海洋保護区についてはどの海にも一律にあてはまる設定基準はなく、環境や生態系サービスの利用の特徴などを踏まえて、適切な場所や範囲に設置することが重要だ。生態系サービスとは、魚や貝といった食料の供給・レジャーやレクリエーションなどの機会・気候の調整など、生態系がもたらすあらゆる恵みのことを指す。持続可能な世界を築いていくためには、生物多様性を基盤とした生態系サービスが必要不可欠である。
海洋保護区の現状と課題
海洋保護区は決して新しい概念ではなく、古い歴史の中で日本でもすでに数多く設けられているものだ。例えば、環境省が海の保護と利用を目的に設けている海域公園地区、漁業協同組合が独自に定めている禁漁区や禁漁期も海洋保護区の一部だ。

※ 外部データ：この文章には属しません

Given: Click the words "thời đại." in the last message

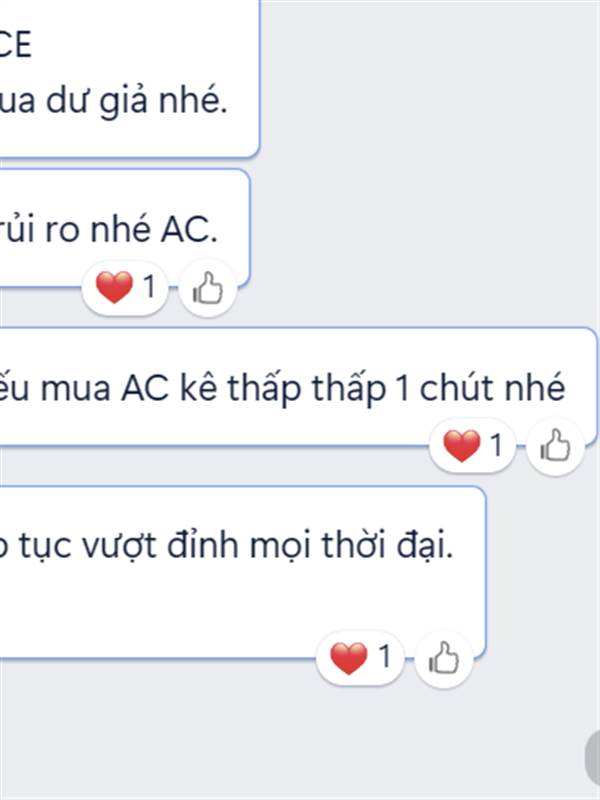Looking at the screenshot, I should coord(387,545).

このように環境保護区は、国や自治体など行政によるものや地域住民など民間によるものなどさまざまな形をとるが、健全な環境の保全を目的としていることは共通している。
開発の原則禁止や生物の採取が法的に制限されている海洋保護区には、主に以下の4種類が存在する。
- 鳥獣保護区特別保護地区
- 海域公園地区
- 海中特別地区
- 保護水面
しかし現状、これら4種類の海域すべてを合わせても約48,000haと領海の約0.1%にしかすぎないという課題がある。なお上記の4種類以外にも数多くの海洋保護区が存在するが、数や面積が具体的に把握されておらず、それらを合わせても領海の1%にも満たないと推測されている。
さらに実情を見ていくと、保護区に指定されていても具体的な管理がなされていない海域も多く存在しており、生態系の保全という目標にはほど遠いエリアもある。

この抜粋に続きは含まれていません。